High Court asks authorities to rename road, structure named after anti-liberation leaders from 1971

Khulna’s Jessore Road will retain its original name and can no longer be called Khan A Sabur Road. 

Court CorrespondentSupreme bdnews24.com
Published : 25 August 2015, 01:36 PM
Updated : 25 August 2015, 04:55 PM

The High Court in an order on Tuesday asked the city’s mayor to drop the Muslim League leader’s name from the key road because it harks back to the ceaseless struggles suffered during Bangladesh’s Liberation War.

Tens and thousands of people fleeing death and persecution by invading Pakistani soldiers and their collaborators had fled to India using this road, which connects Jessore to Kolkata. 
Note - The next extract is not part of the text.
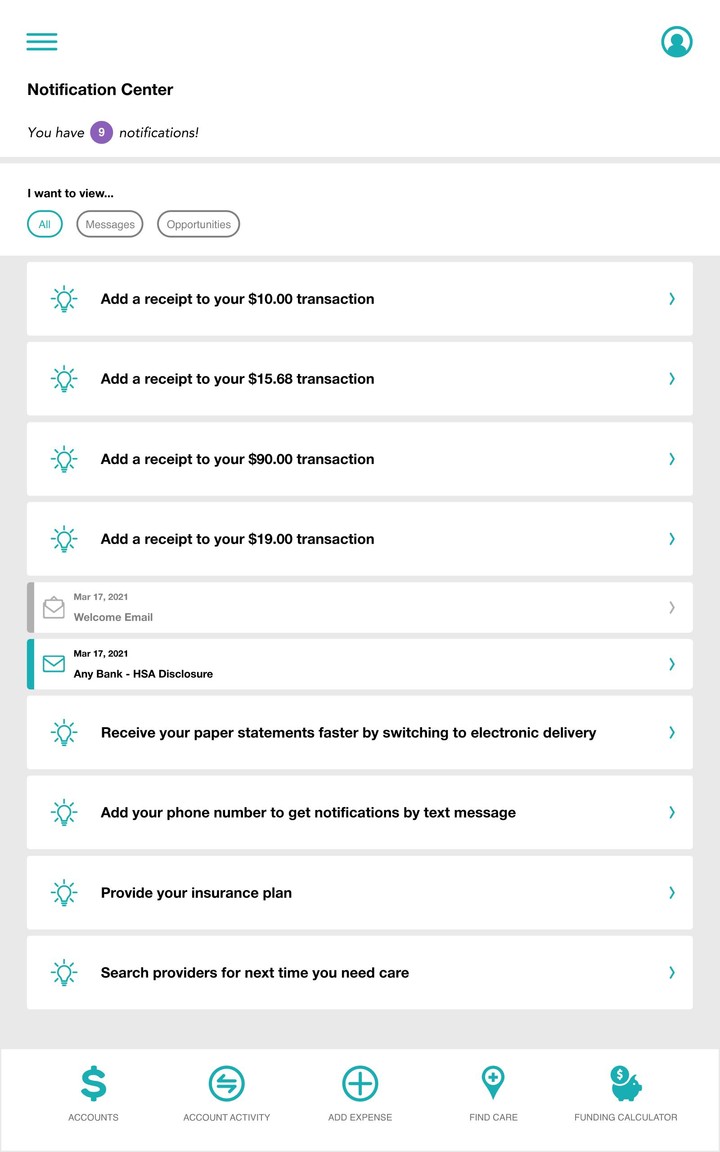This screenshot has width=720, height=1152.
Task: Click the purple 9 notifications badge
Action: pos(101,132)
Khan A Sabur, a minister during Ayub Khan’s regime, was among the 600 persons listed for anti-liberation crimes, before trials began under the Collaborators Act after independence.
  
Justices Quazi Reza-Ul Hoque and Abu Taher Md Saifur Rahman also directed authorities to rename Shah Azizur Rahman Auditorium at Kushtia’s Islami University.
 
Shah Aziz, a Muslim League leader from the 1960s, was arrested under the Collaborators Act in 1972.

Muntasir Mamun and Shahriar Kabir filed the plea on Sunday, asking their names to be removed from these two places.  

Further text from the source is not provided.